Among the best performers year-to-date in the regional mall sector has been General Growth Properties, which posted total returns of 21.6 percent, as well as Simon Property Group with 13.3 percent and Taubman Centers with 10.8 percent.
General Growth’s same store NOI for the first quarter of 2007 was only 0.5 percent compared to 8.5 percent in the first quarter of 2006, due totermination fees carried over from last year, but its occupancy rate, at 92.9 percent, was 1.8 percent higher during the same period last year and its sales per square foot increased more than 3 percent since the first quarter of 2006 to $458. “We remain confident in the inherent growth of General Growth Properties’ in-place portfolio and feel [the company] can obtain its goal of 5 percent same store NOI growth for the years 2007-2009,” writes A.G. Edwards & Sons, Inc. analyst Mark Hoffmeister.
The company’s core FFO per share went down more than 8 percent in 2007, compared to $0.71 for the same period in 2005, but its fully diluted FFO per share rose 115 percent, from $0.77 to $1.66.
Simon Property Group is also doing well, with a 3.7 percent increase in same store NOI and a 5.6 percent increase in sales per square foot to $487. “Our estimates imply 7 percent to 8 percent growth in 2007, and 2008 driven by solid organic growth,” writes Citigroup analyst Jonathan Litt. Simon’s diluted FFO per share rose 8.7 percent from $1.26 in the first quarter of 2006 to $1.37 in 2007.
However, Litt lowered his estimates for CBL & Associates Properties Inc., from $4.46 per share to $3.39 per share, citing same store NOI growth of 1.8 percent compared to the company’s goal of 2.5 percent. Litt is also concerned about CBL’s positioning in secondary markets, which he feels are more vulnerable to an economic downturn. “We worry that [those markets] could be the first that retailers exit in tougher times,” he writes–a concern that Moore doesn’t share. CBL’s diluted FFO per share went down 6.4 percent, from $0.83 percent to $0.78 percent.
One company that stumbled slightly was Macerich Co., which announced FFO of $0.96 per diluted share, down from $1.05 per diluted share last year.
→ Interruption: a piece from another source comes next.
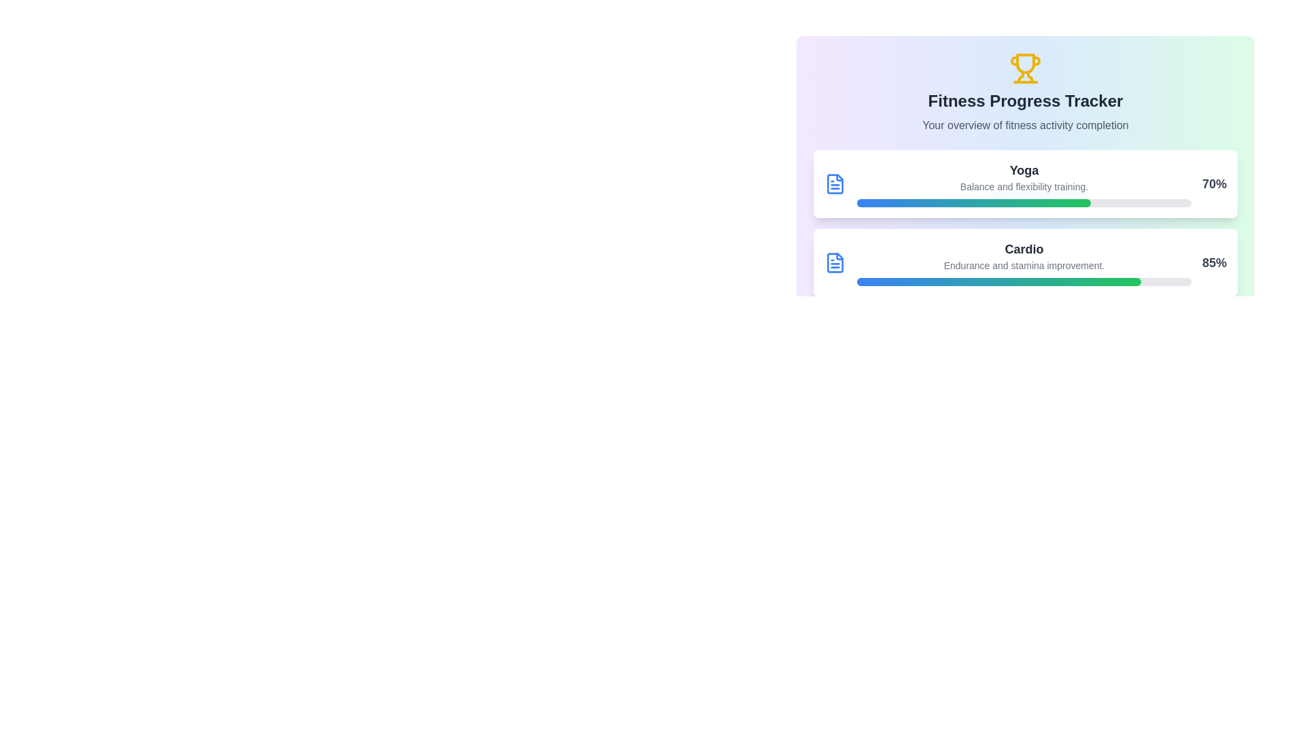 The height and width of the screenshot is (734, 1305). Describe the element at coordinates (1025, 262) in the screenshot. I see `the Progress display block for the 'Cardio' fitness activity, which shows an 85% filled progress bar and is located below the 'Yoga' activity in the 'Fitness Progress Tracker' panel` at that location.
In the shopping center world, Equity One, with total returns of 10.6 percent and FFO per share of $0.40, Acadia Realty, with total returns of 9.9 percent and FFO of $0.36, and Kimco Realty, with total returns of 8.6 percent and FFO of $0.78, are posting strong performances.
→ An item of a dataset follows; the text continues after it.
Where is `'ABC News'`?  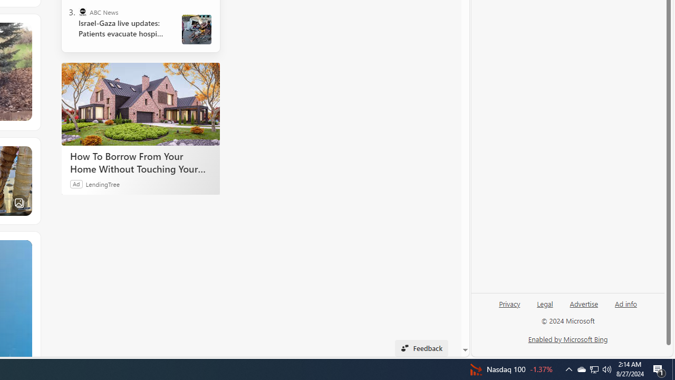 'ABC News' is located at coordinates (82, 12).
“All of them are meeting and beating expectation for the first quarter,” says Moore. “There is demand for space in all segments–primary markets, secondary markets, regional malls, lifestyle centers, strips…”
The takeout? Moore says expect to see rising stock prices and more joint ventures with institutional partners, of the kind that Inland Western Retail Real Estate Trust Inc. signed with a Morgan Stanley pension fund client last week for the acquisition of up to $1 billion worth of shopping centers around the country. With performances this strong, institutional investors will continue to be interested in retail, so much so that the joint venturemight start spilling over into the regional mall sector, which hasn’t gotten as much interest previously, says Moore.